Practical RESTful persistence

EclipseLink provides a JPA-RS implementation. Let’s see what hides behind this.

The use case is a web application with the main logic inside the browser and a backend providing only persistency. We want to provide a REST API to that persistence.

To do this, let’s create a stack with the browser at the top and the database at the botom:

  1. browser
  2. jax-rs
  3. EclipseLink MOXy
  4. java
  5. EclipseLink JPA
  6. database

The bottom part from database to Java is well-known. So we won’t discuss too much about it.

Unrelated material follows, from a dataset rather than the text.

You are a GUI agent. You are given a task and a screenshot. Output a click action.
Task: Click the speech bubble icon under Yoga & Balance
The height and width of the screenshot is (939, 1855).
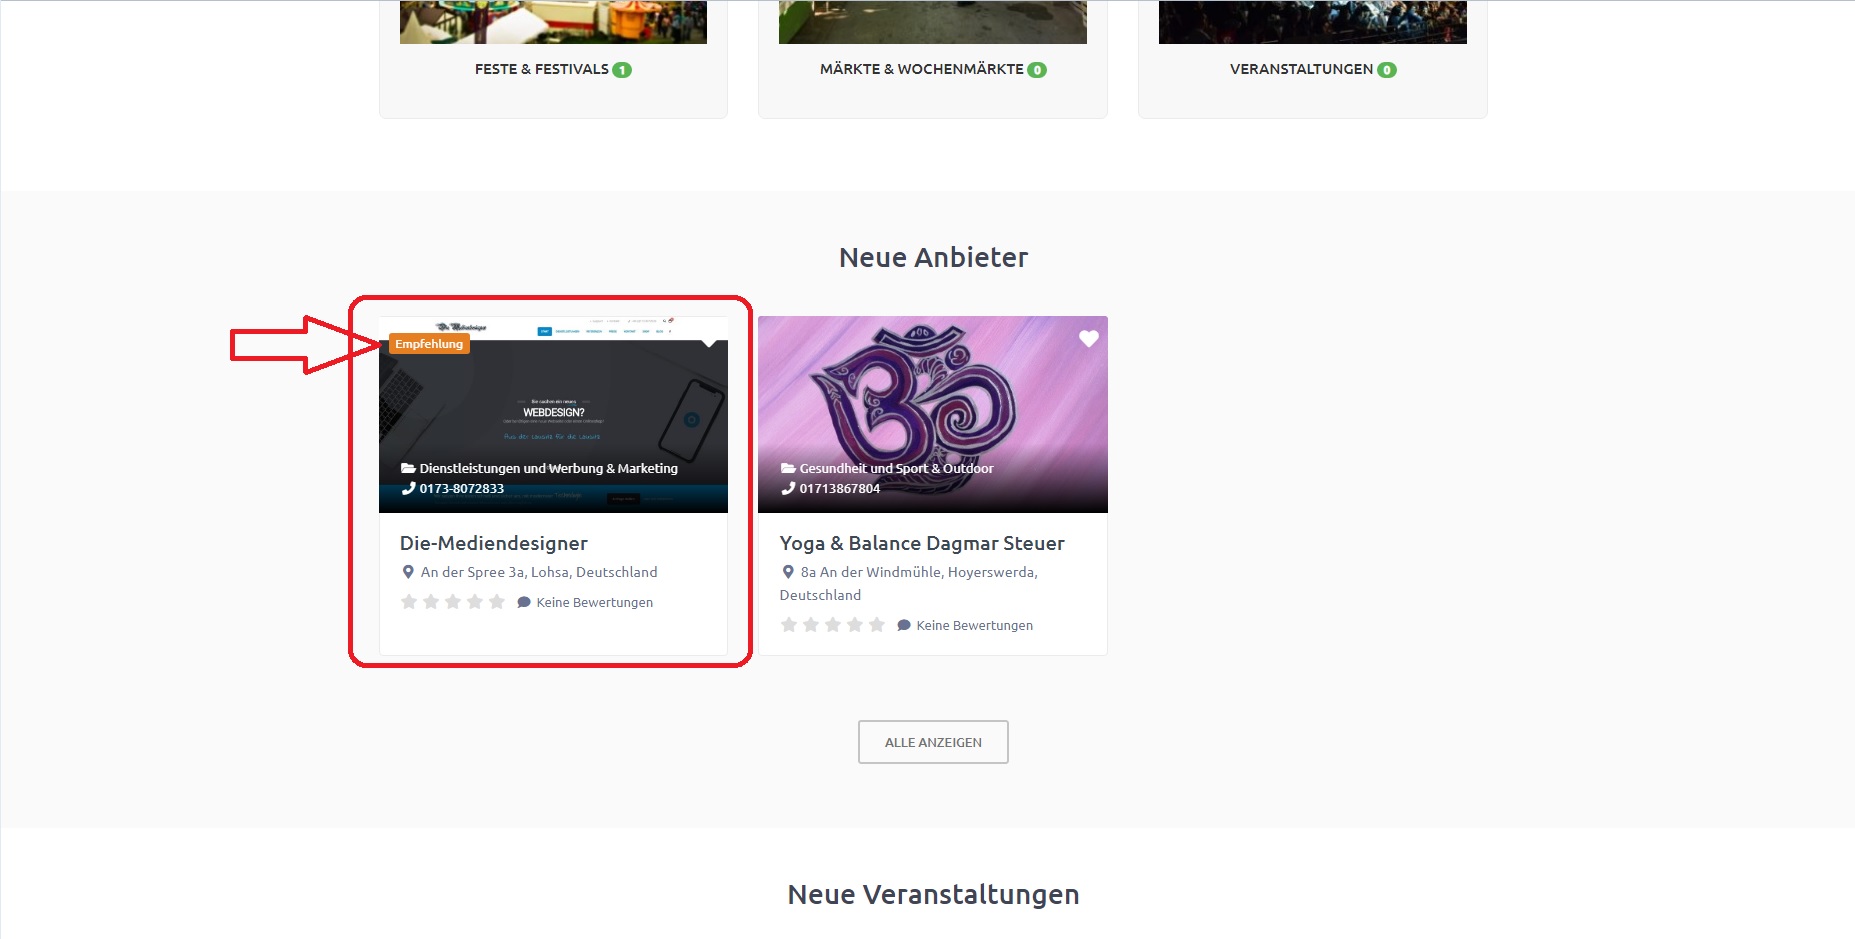(903, 625)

EclipseLink uses the binding part of its JAXB implementation to bind to JSON (JSON-P specification only supports parsing and generation but no binding).

The challenges of translating database data into JSON content are the following:

  • composite keys/embedded key classes
  • byte code weaving that is done by JPA comes into the way when it comes to the JAXB marshalling
  • bidirectional/cyclical relationships because one of the side must be cut off when marshalling, which means that the unmarshalling will lose one-side of the relationship

To fix the last of these three issues, EclipseLink introduces a new annotation 0XmlInverseReference which induces EclipseLink to recreate the missing side of the relation base on the other direction.

JPA-RS is capable of creating the JAX-RS endpoint, creating a default JAXB mapping.

EclipseLink JPA-RS comes as a JavaEE fragment, which means that integrating it is just a matter of making it available in the classpath.

Roadmap

Current approach of fetching one entity level at a time and providing links to the next level entities is kinda naive.

It should be able to select only the wanted information and to provide linked entites if wanted.

Currently, security is not implemented with enough grain: all entities are exposed.

As a conclusion, this tool allows to gain a lot of time if all what is needed is to provide a JAX-RS layer above an existing persistence unit.